La conférence annuelle Best in Heritage, patronnée par l’ICOM, s’est déroulée, pour la 11e année consécutive, du 27 au 29 septembre 2012, dans la ville de Dubrovnik (Croatie) inscrite sur la Liste du patrimoine mondial de l’UNESCO.
© Filip Beusan
Quelque 130 participants provenant de 31 pays ont pris part à ces échanges stimulants. Vingt-trois projets réalisés dans 17 pays ont été présentés et récompensés au cours de la conférence de trois jours. Cette conférence incluait aussi le choix des lauréats du prix Kenneth Hudson / European Museum Forum, du prix de l’Union européenne pour le patrimoine culturel / du prix Europa Nostra, des prix UNESCO du patrimoine d’Asie-Pacifique pour la conservation du patrimoine culturel et d’autres distinctions de divers pays.
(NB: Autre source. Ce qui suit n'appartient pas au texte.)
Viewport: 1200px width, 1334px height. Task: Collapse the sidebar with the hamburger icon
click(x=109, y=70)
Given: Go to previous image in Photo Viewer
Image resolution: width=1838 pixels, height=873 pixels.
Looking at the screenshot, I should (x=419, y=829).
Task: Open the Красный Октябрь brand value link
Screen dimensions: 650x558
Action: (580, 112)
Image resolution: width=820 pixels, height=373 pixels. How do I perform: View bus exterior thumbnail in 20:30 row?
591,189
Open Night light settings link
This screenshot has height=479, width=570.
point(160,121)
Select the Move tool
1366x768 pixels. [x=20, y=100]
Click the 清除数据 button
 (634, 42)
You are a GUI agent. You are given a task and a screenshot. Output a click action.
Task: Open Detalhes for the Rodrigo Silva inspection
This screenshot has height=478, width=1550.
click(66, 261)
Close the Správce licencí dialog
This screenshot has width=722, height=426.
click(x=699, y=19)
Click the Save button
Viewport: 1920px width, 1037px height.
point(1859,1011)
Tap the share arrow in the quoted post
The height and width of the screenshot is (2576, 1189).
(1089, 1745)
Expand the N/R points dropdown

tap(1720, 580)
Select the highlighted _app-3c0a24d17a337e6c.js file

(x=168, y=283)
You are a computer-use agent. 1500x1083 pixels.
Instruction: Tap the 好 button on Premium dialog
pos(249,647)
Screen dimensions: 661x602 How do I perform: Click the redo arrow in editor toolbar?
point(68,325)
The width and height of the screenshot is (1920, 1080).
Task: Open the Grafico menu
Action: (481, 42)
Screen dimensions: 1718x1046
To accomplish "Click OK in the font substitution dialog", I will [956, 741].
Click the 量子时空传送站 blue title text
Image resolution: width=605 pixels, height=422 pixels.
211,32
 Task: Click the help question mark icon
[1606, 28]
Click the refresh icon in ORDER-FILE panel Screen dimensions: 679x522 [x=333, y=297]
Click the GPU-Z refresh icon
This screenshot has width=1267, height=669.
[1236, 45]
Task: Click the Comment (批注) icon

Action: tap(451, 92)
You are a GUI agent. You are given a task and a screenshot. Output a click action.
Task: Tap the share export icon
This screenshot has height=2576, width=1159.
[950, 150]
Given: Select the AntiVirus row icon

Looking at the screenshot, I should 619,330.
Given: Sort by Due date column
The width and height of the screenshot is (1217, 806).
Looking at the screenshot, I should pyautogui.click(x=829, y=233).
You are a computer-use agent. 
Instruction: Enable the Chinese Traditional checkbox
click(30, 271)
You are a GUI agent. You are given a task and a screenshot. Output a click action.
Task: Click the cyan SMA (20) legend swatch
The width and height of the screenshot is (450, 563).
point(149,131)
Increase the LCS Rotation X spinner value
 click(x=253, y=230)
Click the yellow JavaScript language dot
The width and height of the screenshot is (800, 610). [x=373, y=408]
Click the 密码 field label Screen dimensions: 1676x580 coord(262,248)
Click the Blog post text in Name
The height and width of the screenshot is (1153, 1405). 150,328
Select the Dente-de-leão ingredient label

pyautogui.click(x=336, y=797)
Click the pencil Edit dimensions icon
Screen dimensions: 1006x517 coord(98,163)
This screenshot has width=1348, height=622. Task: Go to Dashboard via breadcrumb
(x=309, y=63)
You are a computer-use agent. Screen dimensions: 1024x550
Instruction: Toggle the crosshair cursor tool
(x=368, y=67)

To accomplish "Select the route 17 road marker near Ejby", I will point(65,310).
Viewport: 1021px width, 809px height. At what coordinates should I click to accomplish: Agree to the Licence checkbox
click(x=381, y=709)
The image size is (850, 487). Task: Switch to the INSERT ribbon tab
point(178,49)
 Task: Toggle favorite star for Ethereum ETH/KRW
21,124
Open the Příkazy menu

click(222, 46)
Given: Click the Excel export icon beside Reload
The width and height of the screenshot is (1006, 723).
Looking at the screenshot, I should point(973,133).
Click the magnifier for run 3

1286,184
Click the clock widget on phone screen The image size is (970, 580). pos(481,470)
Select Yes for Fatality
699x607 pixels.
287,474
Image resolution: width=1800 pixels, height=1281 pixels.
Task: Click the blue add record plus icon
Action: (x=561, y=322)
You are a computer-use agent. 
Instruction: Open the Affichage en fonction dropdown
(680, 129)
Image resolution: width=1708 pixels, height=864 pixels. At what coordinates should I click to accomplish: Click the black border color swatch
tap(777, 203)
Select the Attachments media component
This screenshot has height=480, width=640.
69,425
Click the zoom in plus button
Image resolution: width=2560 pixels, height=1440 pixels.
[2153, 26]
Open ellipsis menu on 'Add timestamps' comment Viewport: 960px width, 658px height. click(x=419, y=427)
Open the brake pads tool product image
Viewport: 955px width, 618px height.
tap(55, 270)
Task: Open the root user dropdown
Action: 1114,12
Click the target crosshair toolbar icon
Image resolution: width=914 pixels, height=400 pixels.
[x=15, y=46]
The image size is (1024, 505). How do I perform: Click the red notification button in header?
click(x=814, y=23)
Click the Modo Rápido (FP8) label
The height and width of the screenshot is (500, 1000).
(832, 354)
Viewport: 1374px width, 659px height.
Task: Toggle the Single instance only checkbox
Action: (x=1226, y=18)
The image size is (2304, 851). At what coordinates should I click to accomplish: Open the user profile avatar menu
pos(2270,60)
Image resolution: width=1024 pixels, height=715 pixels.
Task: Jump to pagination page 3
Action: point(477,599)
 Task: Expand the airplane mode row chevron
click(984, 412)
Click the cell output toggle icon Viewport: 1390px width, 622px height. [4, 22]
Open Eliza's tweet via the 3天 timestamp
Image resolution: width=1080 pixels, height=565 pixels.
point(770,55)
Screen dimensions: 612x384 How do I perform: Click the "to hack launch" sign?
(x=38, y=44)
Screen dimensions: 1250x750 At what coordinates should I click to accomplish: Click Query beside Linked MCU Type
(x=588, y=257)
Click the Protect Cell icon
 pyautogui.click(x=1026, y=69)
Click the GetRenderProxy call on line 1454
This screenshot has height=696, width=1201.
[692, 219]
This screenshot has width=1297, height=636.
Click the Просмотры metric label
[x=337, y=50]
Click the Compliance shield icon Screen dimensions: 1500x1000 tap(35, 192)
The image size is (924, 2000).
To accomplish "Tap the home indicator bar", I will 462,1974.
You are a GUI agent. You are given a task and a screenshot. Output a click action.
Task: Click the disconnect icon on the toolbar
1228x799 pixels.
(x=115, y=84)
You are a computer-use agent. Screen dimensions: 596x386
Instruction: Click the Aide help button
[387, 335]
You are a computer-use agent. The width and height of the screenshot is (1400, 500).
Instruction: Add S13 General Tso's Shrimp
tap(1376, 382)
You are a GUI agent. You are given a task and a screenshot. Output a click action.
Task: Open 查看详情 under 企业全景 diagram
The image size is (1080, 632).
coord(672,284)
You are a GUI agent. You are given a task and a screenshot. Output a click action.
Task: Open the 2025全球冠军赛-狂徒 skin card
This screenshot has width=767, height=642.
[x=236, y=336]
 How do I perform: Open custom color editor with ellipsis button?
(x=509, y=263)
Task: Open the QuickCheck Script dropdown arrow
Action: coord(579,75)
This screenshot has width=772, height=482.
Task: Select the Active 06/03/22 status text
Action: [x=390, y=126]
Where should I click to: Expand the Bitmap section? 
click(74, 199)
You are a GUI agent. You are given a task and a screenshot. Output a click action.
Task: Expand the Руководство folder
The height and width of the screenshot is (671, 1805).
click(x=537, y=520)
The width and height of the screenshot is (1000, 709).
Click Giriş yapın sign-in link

Les représentants ont introduit leur projet et leur institution de manière à proposer un portrait pertinent des projets récompensés et des acteurs ayant contribué à leur mise en œuvre.
Julien Anfruns, Directeur général de l’ICOM, a prononcé un discours d’ouverture sur le thème « La déontologie dans le secteur du patrimoine – Comment les débats éthiques permettent à notre domaine professionnel de progresser ». Alors que les standards éthiques et les réflexions dans le domaine du patrimoine ont évolué pour répondre à de nouvelles attentes, occasions et de nouveaux obstacles, les musées et les institutions font des efforts constants « [pour actualiser…] les actions et les pratiques afin de s’adapter aux défis spécifiques d’un environnement social, politique et écologique en mutation ». Lors du débat de fermeture de la conférence, il a conclu que les présentations faites au cours des deux journées précédentes avaient partagé un socle commun, ciblant les trois rôles principaux des institutions culturelles : mettre en scène et préserver le patrimoine immatériel ; interagir avec la société ; et cultiver le sens de l’innovation et la capacité de prise de risques.
La conférence s’est achevée par un vote du public afin de récompenser la meilleure présentation, gratifiant ainsi 4 grada Dragodid pour son projet de préservation des constructions en pierres sèches de l’est de l’Adriatique.